> [Text section]:

"""

President Barack Obama's upcoming proposals to cut the U.S. deficit could produce “real'' legislation and tangible results before the 2012 presidential election, the White House said Monday.
Obama will offer a long-term plan for deficit reduction on Wednesday afternoon, less than a week after sealing a deal with Republicans in Congress to cut some $38 billion in spending during the current fiscal year.
Congress and the White House are now shifting to bigger battles over the budget for the 2012 fiscal year, which starts Oct. 1, and raising the $14.3 trillion limit on government borrowing authority.
Those conflicts are likely to dominate the political agenda for the coming months and echo into Obama's 2012 re-election race, overshadowing Friday's 11th-hour budget deal.
Since last year's congressional elections handed control of the House to Republicans, the White House has signaled it would not try to push through major legislative proposals in the second two years of Obama's term.
That may change with the deficit issue.
Republicans charge that the president, a Democrat, has not shown leadership in reducing the deficit. They put forward a proposal last week to tackle the problem, but the White House panned it as unworkable.
White House spokesman Jay Carney said Obama's own proposal could be turned into legislation ahead of next year's sure-to-be heated presidential campaign.
“He very much believes that this can produce real legislation, tangible results,'' Carney told reporters. “I'm not saying it's going to happen, I'm saying that he very much believes it can and should happen.''
Republicans, whose election gains last year came largely on the back of pledges to cut spending and rein in government, are skeptical of Obama's sincerity.
“For the last two months we've had to bring this president kicking and screaming to the table to cut spending,'' said Representative Eric Cantor, the No. 2 Republican in the House, on Fox News. “In my opinion, it's really hard to believe what this White House and the president is saying.''
More Fights To Come
Senior White House adviser David Plouffe said Obama's plan will explore savings in defense spending and the government-run Medicare and Medicaid health programs for the elderly and poor in an effort to reduce the $1.4 trillion annual deficit.
The plan also will revisit the issue of tax increases for the wealthy and spell out specific deficit-reduction targets and a timeline, he said.
“He's going to be clear about the type of deficit reduction we need in terms of dollar amounts, over what period of years,'' Plouffe told CNN on Sunday.
The unveiling of Obama's plan follows a deal on spending cuts for the rest of this fiscal year struck with barely an hour to spare before Friday's midnight deadline. It stopped a shutdown the White House feared would hinder the economic recovery and idle more than 800,000 federal workers.
The Senate and House are expected to approve that agreement this week, although lawmakers on both sides of the political aisle have criticized it.
Fiscal conservatives aligned with the Tea Party movement pressured Republican House Speaker John Boehner for even deeper cuts, while liberal Democrats fear the cuts will hurt social programs for Americans dealing with the lingering effects of a recession.
Later in the week, the House takes up the Republican 2012 budget plan proposed by Representative Paul Ryan, head of the House Budget Committee. His plan would save $6 trillion over the next decade partly by cutting Medicare and Medicaid.
“The president is not going to support a lot of what's in that plan,'' Plouffe said on NBC. ``It may pass the House. It's not going to become law.''
Republicans and Democrats also expect another tough political fight in the next few months over raising the debt ceiling.
Administration officials warn a failure to raise the debt limit could put the United States into a debt default that would risk global economic havoc, but Republicans said it must be accompanied by budget reforms or spending caps.

"""

> [Work instruction]:
Copy out the part of the article on Obama's deficit plan that begins with the words "Those conflicts are" and ends after the words "11th-hour budget deal.". The data that comes next has nothing to do with the article on Obama's deficit plan.

> [Raw data]:

"""

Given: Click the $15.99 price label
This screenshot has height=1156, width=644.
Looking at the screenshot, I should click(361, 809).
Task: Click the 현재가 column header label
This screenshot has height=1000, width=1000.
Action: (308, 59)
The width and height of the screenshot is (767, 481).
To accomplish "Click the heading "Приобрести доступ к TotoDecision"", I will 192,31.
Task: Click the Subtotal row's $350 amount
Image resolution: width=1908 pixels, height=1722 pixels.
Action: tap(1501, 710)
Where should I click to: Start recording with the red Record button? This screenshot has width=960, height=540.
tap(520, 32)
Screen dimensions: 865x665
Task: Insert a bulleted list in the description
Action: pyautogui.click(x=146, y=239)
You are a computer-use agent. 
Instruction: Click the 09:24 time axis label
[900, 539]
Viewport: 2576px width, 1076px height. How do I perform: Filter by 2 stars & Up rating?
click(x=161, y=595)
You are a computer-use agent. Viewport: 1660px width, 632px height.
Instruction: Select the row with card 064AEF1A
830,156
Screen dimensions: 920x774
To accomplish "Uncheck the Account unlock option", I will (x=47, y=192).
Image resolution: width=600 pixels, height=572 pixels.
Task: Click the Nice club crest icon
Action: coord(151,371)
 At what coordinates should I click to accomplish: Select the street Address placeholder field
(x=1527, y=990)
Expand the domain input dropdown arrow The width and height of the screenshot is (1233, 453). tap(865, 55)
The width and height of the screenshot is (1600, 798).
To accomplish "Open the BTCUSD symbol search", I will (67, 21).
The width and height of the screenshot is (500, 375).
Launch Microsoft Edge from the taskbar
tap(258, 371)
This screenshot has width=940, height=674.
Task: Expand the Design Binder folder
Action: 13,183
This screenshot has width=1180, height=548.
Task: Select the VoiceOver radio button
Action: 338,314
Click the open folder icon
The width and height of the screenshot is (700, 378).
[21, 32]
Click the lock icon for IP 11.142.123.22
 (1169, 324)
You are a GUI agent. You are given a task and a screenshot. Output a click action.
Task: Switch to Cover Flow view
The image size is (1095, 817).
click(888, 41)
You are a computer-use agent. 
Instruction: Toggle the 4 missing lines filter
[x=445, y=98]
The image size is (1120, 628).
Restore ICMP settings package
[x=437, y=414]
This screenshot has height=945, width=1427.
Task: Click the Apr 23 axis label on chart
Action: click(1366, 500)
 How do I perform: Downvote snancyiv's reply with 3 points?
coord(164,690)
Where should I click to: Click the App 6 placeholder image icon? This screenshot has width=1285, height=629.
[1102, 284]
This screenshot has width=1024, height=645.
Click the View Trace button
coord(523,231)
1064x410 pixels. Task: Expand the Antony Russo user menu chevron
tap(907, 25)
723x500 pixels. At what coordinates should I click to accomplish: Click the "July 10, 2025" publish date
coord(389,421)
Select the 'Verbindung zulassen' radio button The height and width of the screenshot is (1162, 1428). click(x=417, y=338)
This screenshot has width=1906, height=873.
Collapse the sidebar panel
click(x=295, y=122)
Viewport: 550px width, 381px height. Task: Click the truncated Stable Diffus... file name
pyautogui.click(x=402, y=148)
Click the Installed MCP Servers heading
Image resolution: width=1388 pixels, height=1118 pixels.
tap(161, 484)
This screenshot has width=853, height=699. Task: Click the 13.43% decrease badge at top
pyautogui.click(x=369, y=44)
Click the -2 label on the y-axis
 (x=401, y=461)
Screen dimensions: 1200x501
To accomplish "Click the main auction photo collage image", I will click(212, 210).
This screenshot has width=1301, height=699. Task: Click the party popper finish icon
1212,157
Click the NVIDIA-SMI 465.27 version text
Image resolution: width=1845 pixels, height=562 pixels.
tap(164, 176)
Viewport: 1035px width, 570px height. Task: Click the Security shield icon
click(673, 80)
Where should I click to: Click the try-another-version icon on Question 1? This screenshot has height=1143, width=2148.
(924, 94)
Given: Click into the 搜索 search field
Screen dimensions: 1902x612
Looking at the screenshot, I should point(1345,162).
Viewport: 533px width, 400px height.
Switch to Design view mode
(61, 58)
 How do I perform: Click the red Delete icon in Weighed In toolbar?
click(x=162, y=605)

"""

> [Output for this exercise]:
Those conflicts are likely to dominate the political agenda for the coming months and echo into Obama's 2012 re-election race, overshadowing Friday's 11th-hour budget deal.